◆ **Items from a data source**:
----------

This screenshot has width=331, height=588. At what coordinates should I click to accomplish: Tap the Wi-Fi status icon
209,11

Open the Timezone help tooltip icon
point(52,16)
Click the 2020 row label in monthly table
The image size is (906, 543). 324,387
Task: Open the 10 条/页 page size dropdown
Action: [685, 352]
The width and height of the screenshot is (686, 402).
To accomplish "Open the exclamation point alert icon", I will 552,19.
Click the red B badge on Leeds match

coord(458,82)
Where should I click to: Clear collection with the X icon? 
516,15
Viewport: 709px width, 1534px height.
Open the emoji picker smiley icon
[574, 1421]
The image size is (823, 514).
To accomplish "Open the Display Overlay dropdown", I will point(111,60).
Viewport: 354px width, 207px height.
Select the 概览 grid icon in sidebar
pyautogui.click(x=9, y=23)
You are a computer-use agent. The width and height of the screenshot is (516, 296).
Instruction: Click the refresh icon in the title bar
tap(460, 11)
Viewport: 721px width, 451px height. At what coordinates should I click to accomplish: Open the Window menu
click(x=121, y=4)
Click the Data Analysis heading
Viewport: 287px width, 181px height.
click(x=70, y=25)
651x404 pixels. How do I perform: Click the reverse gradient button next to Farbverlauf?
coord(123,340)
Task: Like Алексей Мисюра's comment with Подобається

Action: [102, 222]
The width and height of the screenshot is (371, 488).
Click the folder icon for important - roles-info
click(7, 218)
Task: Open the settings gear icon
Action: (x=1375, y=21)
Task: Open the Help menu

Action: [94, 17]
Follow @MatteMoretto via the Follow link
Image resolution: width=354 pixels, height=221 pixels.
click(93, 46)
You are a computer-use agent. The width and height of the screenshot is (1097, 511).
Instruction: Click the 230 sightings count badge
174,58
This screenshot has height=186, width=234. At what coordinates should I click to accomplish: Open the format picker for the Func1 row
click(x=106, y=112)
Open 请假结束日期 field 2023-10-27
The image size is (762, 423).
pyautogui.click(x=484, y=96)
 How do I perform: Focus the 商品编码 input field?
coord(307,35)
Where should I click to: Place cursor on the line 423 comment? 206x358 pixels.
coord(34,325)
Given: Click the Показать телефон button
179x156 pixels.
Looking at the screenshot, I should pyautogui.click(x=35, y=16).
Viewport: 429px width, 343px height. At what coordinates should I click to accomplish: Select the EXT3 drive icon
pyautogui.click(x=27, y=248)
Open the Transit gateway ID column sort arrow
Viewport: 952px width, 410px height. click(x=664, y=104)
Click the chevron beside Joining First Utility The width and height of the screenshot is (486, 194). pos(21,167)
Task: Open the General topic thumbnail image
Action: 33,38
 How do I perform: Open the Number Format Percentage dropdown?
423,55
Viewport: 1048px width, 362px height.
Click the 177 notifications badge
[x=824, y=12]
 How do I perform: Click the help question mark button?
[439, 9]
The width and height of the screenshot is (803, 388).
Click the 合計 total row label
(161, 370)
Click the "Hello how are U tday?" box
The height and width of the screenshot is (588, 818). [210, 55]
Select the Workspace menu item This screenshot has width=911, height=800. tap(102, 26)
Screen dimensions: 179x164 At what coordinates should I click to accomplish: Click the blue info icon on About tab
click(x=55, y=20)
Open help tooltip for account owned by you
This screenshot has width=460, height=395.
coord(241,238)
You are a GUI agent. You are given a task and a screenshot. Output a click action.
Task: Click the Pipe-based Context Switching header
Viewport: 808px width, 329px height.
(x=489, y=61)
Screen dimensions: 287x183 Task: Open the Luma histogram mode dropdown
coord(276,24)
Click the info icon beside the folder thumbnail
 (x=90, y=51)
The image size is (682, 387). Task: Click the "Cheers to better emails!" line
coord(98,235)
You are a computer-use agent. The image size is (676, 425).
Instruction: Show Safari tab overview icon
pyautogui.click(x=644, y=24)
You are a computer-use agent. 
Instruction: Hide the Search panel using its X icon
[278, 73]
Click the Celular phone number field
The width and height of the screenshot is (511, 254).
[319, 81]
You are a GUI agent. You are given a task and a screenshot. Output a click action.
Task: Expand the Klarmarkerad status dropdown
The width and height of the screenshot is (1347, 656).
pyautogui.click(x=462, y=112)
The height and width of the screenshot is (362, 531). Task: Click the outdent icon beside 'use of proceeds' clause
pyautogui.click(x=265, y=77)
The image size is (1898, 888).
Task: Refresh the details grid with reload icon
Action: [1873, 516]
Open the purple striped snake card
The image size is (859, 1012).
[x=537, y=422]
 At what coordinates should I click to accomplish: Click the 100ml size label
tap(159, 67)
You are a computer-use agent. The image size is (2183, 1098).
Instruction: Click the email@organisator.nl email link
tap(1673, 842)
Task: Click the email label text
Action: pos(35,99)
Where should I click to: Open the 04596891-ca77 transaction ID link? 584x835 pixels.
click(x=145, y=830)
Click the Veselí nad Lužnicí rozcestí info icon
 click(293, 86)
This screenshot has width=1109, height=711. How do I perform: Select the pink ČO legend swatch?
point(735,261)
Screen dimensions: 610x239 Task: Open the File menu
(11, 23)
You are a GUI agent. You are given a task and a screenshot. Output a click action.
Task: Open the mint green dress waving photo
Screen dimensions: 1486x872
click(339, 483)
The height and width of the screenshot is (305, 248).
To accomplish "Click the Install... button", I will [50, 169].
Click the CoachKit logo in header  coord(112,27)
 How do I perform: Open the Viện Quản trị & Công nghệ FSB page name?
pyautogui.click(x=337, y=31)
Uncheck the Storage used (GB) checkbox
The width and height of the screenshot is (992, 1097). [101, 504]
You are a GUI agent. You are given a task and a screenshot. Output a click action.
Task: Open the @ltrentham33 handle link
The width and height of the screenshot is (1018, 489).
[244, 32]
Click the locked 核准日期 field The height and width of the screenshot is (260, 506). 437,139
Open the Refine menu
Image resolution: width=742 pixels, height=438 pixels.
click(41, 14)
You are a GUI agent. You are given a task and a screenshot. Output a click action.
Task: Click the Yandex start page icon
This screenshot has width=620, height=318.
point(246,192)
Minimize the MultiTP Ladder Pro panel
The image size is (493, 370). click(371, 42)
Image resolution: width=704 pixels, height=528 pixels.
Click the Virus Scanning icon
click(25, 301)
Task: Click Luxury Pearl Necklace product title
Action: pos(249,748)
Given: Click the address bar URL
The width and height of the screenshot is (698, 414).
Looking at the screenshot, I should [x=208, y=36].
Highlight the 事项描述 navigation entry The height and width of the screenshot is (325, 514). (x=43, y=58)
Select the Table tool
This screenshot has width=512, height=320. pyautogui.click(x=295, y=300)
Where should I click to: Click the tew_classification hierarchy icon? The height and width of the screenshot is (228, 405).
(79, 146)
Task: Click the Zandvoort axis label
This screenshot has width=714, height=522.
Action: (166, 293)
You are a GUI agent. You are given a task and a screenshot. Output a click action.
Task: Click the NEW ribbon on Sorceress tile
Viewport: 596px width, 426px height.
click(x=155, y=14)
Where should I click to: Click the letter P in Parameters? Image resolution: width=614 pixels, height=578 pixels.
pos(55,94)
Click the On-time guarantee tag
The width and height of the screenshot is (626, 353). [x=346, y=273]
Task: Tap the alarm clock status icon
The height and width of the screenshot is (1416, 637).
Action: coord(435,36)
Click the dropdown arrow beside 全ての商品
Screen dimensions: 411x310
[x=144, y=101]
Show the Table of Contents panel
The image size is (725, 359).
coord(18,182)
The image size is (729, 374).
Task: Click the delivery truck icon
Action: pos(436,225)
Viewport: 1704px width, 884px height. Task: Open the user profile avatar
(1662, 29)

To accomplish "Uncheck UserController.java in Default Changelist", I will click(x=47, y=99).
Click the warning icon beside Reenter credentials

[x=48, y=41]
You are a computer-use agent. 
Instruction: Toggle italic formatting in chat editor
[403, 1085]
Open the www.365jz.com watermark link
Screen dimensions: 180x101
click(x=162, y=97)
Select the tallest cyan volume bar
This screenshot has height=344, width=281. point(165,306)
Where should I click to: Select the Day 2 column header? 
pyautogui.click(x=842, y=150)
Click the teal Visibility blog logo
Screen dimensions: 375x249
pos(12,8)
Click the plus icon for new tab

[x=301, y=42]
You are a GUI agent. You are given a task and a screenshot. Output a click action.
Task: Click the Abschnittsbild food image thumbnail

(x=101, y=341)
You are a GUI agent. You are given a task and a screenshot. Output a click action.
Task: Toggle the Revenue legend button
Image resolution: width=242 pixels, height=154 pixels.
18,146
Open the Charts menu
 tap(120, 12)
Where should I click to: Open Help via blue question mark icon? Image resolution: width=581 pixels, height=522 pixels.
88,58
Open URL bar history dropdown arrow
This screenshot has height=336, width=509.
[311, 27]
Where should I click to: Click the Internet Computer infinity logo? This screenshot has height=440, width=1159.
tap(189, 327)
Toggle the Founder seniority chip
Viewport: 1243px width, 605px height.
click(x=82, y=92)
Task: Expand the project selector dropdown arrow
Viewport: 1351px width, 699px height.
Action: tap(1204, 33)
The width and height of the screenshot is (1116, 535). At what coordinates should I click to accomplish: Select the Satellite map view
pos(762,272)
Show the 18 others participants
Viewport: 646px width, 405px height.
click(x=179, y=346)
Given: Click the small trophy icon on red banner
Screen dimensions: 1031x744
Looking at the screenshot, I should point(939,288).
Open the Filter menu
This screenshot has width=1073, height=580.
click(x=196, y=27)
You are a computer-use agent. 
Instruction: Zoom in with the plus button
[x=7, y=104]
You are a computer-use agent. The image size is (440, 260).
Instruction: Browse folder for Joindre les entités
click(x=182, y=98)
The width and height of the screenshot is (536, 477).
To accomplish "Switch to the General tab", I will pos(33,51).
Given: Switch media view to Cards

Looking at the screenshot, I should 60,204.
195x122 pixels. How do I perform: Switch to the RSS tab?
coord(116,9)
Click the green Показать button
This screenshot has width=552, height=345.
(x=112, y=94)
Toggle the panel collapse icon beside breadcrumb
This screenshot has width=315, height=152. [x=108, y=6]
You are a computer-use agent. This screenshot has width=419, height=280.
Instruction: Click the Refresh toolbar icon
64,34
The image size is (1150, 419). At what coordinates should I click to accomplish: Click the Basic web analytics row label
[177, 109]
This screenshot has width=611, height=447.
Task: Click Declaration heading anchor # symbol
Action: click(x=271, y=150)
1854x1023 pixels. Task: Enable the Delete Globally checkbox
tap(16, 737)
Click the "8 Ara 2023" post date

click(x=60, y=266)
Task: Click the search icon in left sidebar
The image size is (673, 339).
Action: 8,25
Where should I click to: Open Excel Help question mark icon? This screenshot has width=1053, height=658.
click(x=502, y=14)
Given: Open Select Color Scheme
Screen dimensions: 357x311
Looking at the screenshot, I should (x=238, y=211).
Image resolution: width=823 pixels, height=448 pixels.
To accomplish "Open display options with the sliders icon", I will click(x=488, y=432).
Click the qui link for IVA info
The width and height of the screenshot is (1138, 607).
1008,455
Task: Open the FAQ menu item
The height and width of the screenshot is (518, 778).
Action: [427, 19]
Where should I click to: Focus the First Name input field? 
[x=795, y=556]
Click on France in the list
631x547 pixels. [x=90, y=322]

----------

◆ **Directions for this task**: Copy every line from the records above that contains the word "Expand".

◆ **Output for this task**:
Task: Expand the Klarmarkerad status dropdown
Task: Expand the project selector dropdown arrow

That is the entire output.